BRIEF 1 | Condense the paragraph of the performance validity text that begins "The Digit-Symbol Coding subtest" into two sentences, keeping its main facts.
BRIEF 2 | Output verbatim the portion of the performance validity text from "Digit Span and" up to and including "and Arabic-dominant groups.".

The Rey-15 is one of the oldest stand-alone PVTs (Rey 1964). The examinee is presented with a card with five rows, each having three sequentially organized symbols for 10 s. The task is to reproduce as many of the original items as possible. Given the simplicity of the task, healthy controls produce near-perfect scores. Although performance is not immune to genuine neurological impairment, the Rey-15 is generally robust to the deleterious effects of brain injury (Lezak et al. 2012), making it suitable as a PVT (Boone 2013; Morse et al. 2013; O’Bryant et al. 2003). However, the low sensitivity of the Rey-15 has been repeatedly identified as a liability (Reznek 2005; Rüsseler et al. 2008).
The Digit-Symbol Coding subtest of the Wechsler Adult Intelligence Scales is a timed symbol substitution task measuring attention, visual scanning, and psychomotor processing speed. Although sensitive to the effect of diffuse neuropsychiatric deficits (Lezak et al. 2012), below certain cutoffs performance on Coding is confounded by invalid responding. Therefore, this test can function as an effective embedded validity indicator (Erdodi et al. 2016; Trueblood 1994).
Procedure
All tests were administered according to the standard procedures outlined in the technical manual by a trained research assistant who was fluent in both English and Arabic. Participants were instructed to perform to the best of their ability. However, they were not warned about the presence of PVTs, following recommendations based on previous empirical research on the negative effects of sensitizing examinees to the issue of performance validity (Boone 2007; Youngjohn et al. 1999).
Digit Span and Animal Fluency were administered in both languages, in counterbalanced order, once at the beginning and once at the end of the test battery. In addition to measuring auditory attention, working memory, language skills, and processing speed, both tasks are well-established embedded validity indicators (Boone 2013; Sugarman and Axelrod 2015).
Data Analysis
The main descriptive statistics were failure rate (percent of the sample that scored below the validity cutoffs) and relative risk. Statistical significance was determined using t tests or χ 2. Effect size estimates were expressed in Φ 2. Relative risk ratios were computed to provide a single-number comparison of failure rates between the English- and Arabic-dominant groups.
Results
As a group, English-dominant participants were significantly younger (M = 20.2 years, SD = 2.5) than Arabic-dominant participants (M = 42.9 years, SD = 22.9): t(78) = 7.44, p < .001. The Arabic-dominant sample had significantly higher levels of education (M = 15.0 years, SD = 1.5) compared to their English-dominant counterparts (M = 13.8 years, SD = 1.7): t(78) = 3.00, p < .01. There was no significant difference in the gender ratio between the two groups (36.8 vs. 47.8% male): χ 2(1) = 0.82, p = .36.

STORED DATA |
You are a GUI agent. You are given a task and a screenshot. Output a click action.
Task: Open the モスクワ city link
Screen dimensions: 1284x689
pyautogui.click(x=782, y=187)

TASK ANSWER 1 | The Digit-Symbol Coding subtest of the Wechsler Adult Intelligence Scales is a timed symbol substitution task that measures attention, visual scanning, and psychomotor processing speed. Although it is sensitive to diffuse neuropsychiatric deficits, performance below certain cutoffs is confounded by invalid responding, so the test can serve as an effective embedded validity indicator.

TASK ANSWER 2 |
Digit Span and Animal Fluency were administered in both languages, in counterbalanced order, once at the beginning and once at the end of the test battery. In addition to measuring auditory attention, working memory, language skills, and processing speed, both tasks are well-established embedded validity indicators (Boone 2013; Sugarman and Axelrod 2015).
Data Analysis
The main descriptive statistics were failure rate (percent of the sample that scored below the validity cutoffs) and relative risk. Statistical significance was determined using t tests or χ 2. Effect size estimates were expressed in Φ 2. Relative risk ratios were computed to provide a single-number comparison of failure rates between the English- and Arabic-dominant groups.